**TEXT EXTRACT:**
# # # # # # #

On Jul 15, 2010, at 10:51 AM, Justin Richer wrote:

> It was discussed before, but I don't remember there being any consensus
> in the group. What are the practical reasons for not using "oauth2"
> namespacing in the one place we still use namespacing? Most of what I've
> heard seems to sound like "I don't like it to have a 2 on it". 

I don't like it to have a 2 in it.

> I don't want to have to set up the OAuth 2 system to have to catch
> failed cases of the OAuth 1 protocol. A good OAuth 2 call and a bad
> OAuth 1 call should be distinguishable from the start. Also, what about
> when we finally get a signed-request going? I would assume that that's
> going to add back in things like oauth_signature, oauth_nonce, and the
> other parameters whose absence you should filter on. 

The latest signature discussions have all focused on a single, self-contained, 
signed parameter that includes both data and signature. I think it's unlikely 
that we will introduce the plethora of parameters that we had in OAuth 1.0.

# # # # # # #

**INFORMATION SHOWN:**
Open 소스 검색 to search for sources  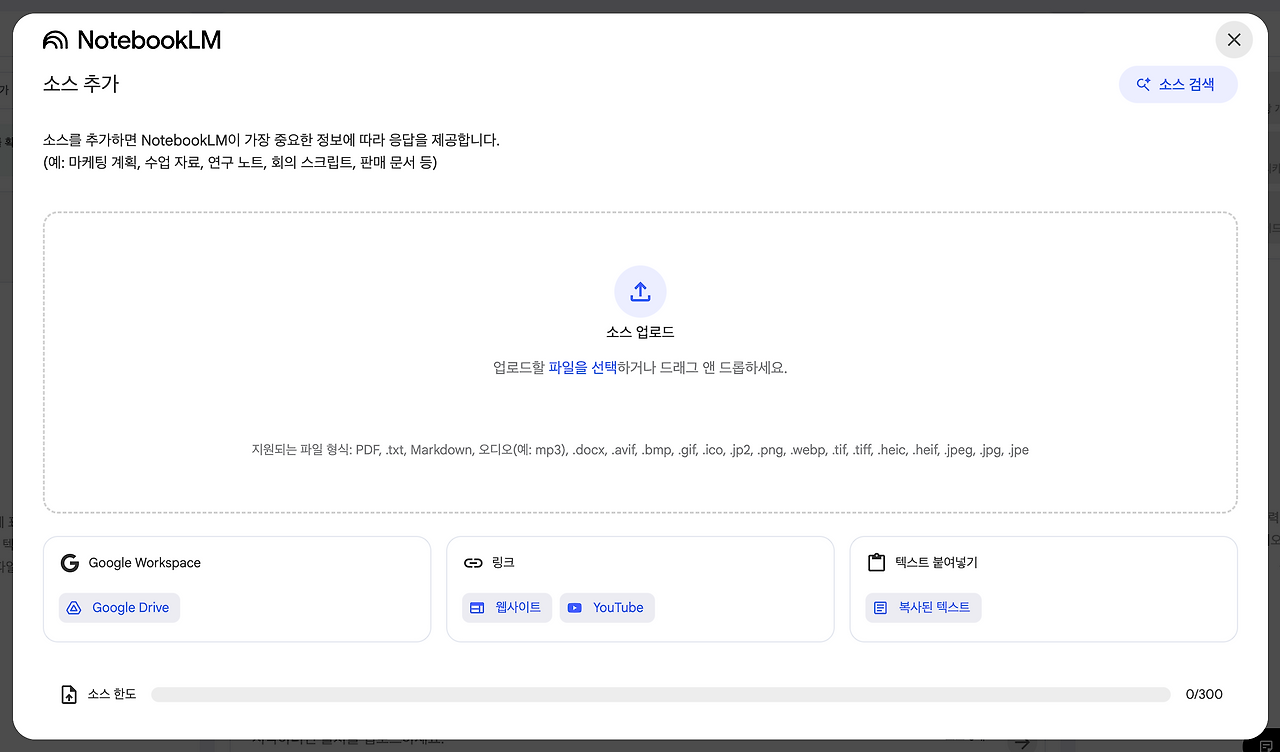pyautogui.click(x=1178, y=84)
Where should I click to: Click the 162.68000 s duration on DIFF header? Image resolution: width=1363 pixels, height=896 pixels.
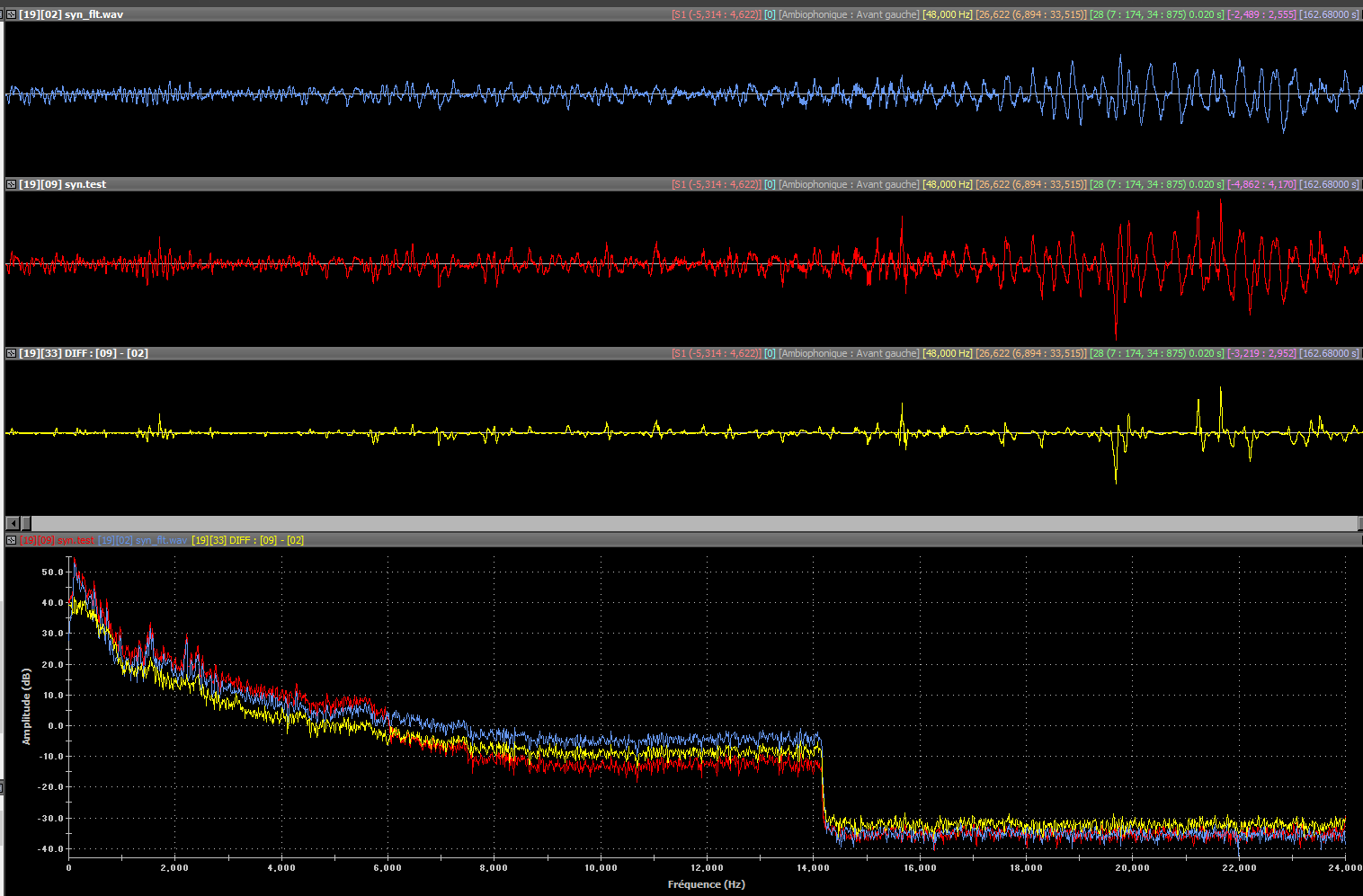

# # # # # # #

**STATED PROBLEM:** Quote the OAuth namespacing email from "On Jul 15, 2010, at" up to and including "have a 2 in it.". Work only from the OAuth namespacing email and leave the data aside.

**REPLY TO THE EXERCISE:**
On Jul 15, 2010, at 10:51 AM, Justin Richer wrote:

> It was discussed before, but I don't remember there being any consensus
> in the group. What are the practical reasons for not using "oauth2"
> namespacing in the one place we still use namespacing? Most of what I've
> heard seems to sound like "I don't like it to have a 2 on it". 

I don't like it to have a 2 in it.